## Records for processing
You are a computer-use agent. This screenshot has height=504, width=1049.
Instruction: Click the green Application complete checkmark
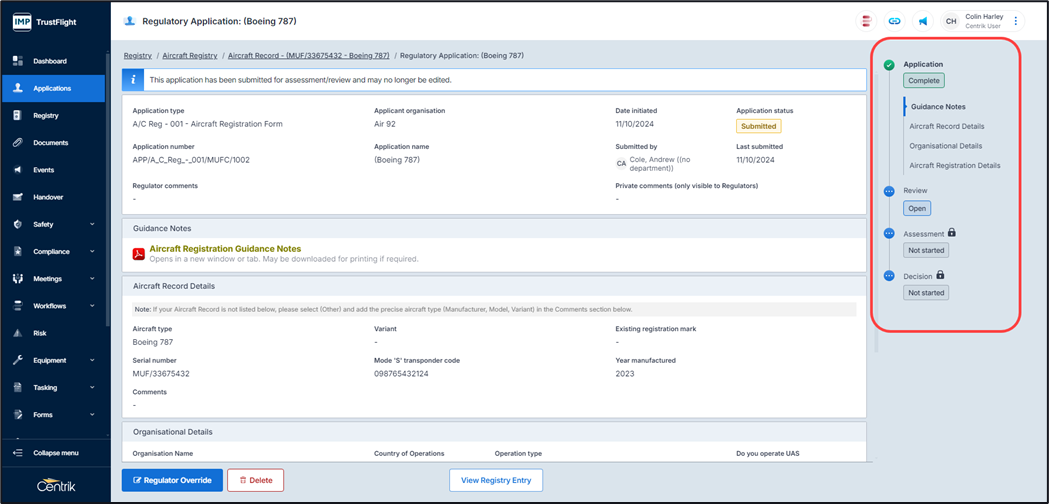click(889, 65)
---
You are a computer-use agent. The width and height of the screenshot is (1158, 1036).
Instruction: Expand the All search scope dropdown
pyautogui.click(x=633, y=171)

## Work request
Filter the records for lines holding the string "screenshot". Copy each one.

## Response to the task
You are a computer-use agent. This screenshot has height=504, width=1049.
You are a computer-use agent. The width and height of the screenshot is (1158, 1036).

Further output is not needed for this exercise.